That goes into a company-wide portal scrutinized by VPs, and all the COEs for the whole of Amazon are visible to everyone in the company. This sense of self-correction is very big.
So there’s all of these things that are in there and everyone plays by the rules basically. Partly it’s because you have lots of teams who are dependent on each other, so having common modes of behavior basically means there’s a shorthand for people to collaborate.
What did you work on?
Once we were acquired by Amazon I was grafted in to be part of the product leadership team just as we were launching Amazon Instant Video, shortly before it became Prime Video.
I started out running product for the web side of the business, and eventually took on the apps on mobile, living room devices and then our TVOD (TV On Demand, the rent and buy) business.
Amazon Prime Video
The scale of ambition, the clarity of thinking and the long term thinking were unlike anything I’d experienced before. It was ferociously commercial and ambitious, but at the same time, always thinking of the customer experience first.
The big project in the middle of my time there was deprecating LoveFilm – we wiped out the website, got rid of all the TV apps and launched everything as Amazon Video overnight in the UK and Germany. We did that on February 26th. We had our 10 year anniversary recently.
In hindsight, it was the most incredible thing to have worked on, but at the time I have to admit it was a massive and often very stressful slog. I did not – to use product jargon – feel very ‘empowered’.
Launching Amazon Prime was a really challenging, high stakes initiative, and one which was made more complex and culturally challenging by working between Seattle, London and Bangalore. But when you work on something of that scale, the sense of achievement and the bond you form as a team working on it is unparalleled.
So yes, I was able to work on a really exciting area. I learned a ton and I worked with some truly brilliant people. But was every day happiness and light? No, I had some of my worst days and some of my best days during that period. But I wouldn’t have swapped it for anything.
What were the negative lessons you took away?
Some of the culture was a little direct, shall we say. Personally, I think I let that get to me. When you’re slightly lacking in confidence, you can take a lot of pressure and just apply it onto your team.
Over time, you learn that as a leader it’s much better to be a shock absorber of that pressure rather than just a conductor of it.
“At Amazon, workers are encouraged to tear apart one another’s ideas in meetings, toil long and late (emails arrive past midnight, followed by text messages asking why they were not answered), and held to standards that the company boasts are “unreasonably high.” The internal phone directory instructs colleagues on how to send secret feedback to one another’s bosses.

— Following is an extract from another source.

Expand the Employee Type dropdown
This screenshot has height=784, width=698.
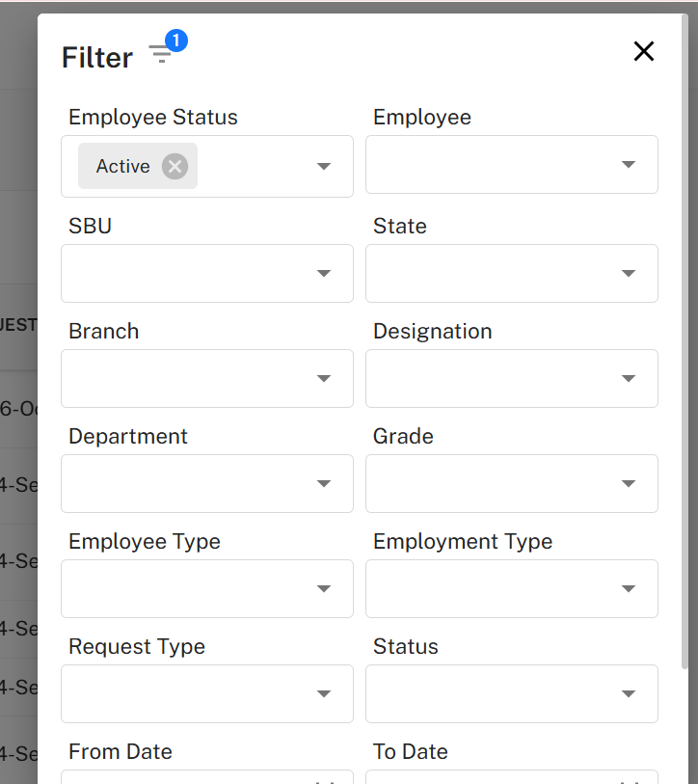pyautogui.click(x=324, y=588)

Employees say it is frequently used to sabotage others.”
– Inside Amazon: Wrestling Big Ideas in a Bruising Workplace, New York Times
Leadership and Management
Transitioning to leadership
What have you learned about transitioning to leadership?
One thing that’s a little overplayed is that when you take your first steps into management, there’s a lot of narrative around What got you here isn’t going to get you there.
People can sometimes psych themselves out and suddenly think they have to become ‘manager me’. They then can turn into this awful beast, losing all the stuff that actually got them promoted.
One of the really important things is: you were really good at your job – don’t lose that. That expertise is something you want to bring to others and help them with. Don’t chuck away your past and suddenly think, I’ve got to be this leader who’s this different person.
The other thing is that your job once you start managing people is to help them do a great job. Your job is not to criticize, chastise, punish – it’s to understand people as people, what motivates them, and help them do their jobs.
A lot of that comes from actually listening to them. You think that what you want to do is set direction and be clear, but actually listening to your teams and understanding where they’re coming from and what they’re trying to achieve and then helping them get to where they want to is a big part of it.
A lot of what you do as a product leader – whether you’re a head of, director, VP, even up to CPO – you’re still a kind of middle manager. You’ve got doers below you and decision makers above you. And being that tissue of connectivity – understanding the role you play in that chain is vital.
Facilitating teams
When I was at Sky, I managed quite a large team and there was a lot of pressure on me.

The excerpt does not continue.